It's about a Pinocchio with rocket engines for legs, X-ray eyes and a swirly just-got-dunked-in-the-toilet hairdo. Like that little wooden puppet, Astro Boy greets the world with an open heart. He was built to replace a lost son by the boy's scientist/father. Dad (voiced by Nicolas Cage) made him indestructible so that he would never ``lose him again.''
But Dad has changed his mind. The kid (Freddie Highmore) is discarded, like every other robot in Metro City, which hovers over littered, polluted planet Earth. Astro meets the surface dwellers, young Oliver Twist orphans who scrounge busted robots for the Fagin-like Ham Egg (Nathan Lane). Astro competes in the arena brawls of the Robot Games, falls in with the comical Robot Revolutionary Front and becomes a pawn in the Metro City president's cynical plans to start a war with the surface dwellers just so he (Donald Sutherland) can win re-election.
Director David Bowers was an artist on Shark Tale, Prince of Egypt and Wallace & Gromit, so he gets the look right. A subversive streak in the script means that empathy and the dangers of warmongering and disposable consumerism aren't all kids will learn. But none of this keeps this thinly plotted cartoon from sagging.

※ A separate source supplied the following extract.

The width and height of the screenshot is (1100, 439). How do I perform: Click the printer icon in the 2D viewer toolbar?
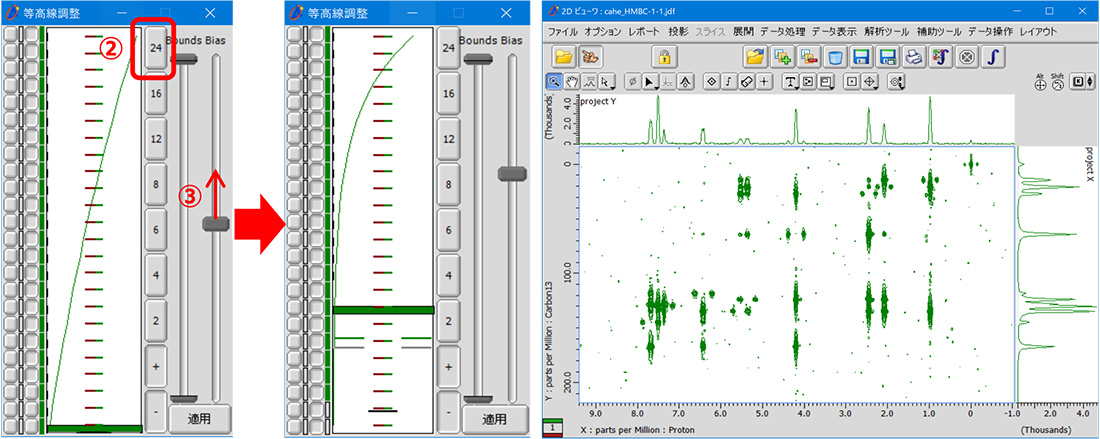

Voices: Freddie Highmore, Nicolas Cage, Kristen Bell, Nathan Lane, Donald Sutherland.
Director: David Bowers.
Screenwriters: David Bowers, Timothy Harris. Based on the comics by Osamu Tezuka.
Producer: Maryann Garger.
A Summit Entertainment release. Running time: 93 minutes. Some action and peril, brief mild language. Playing at area theaters.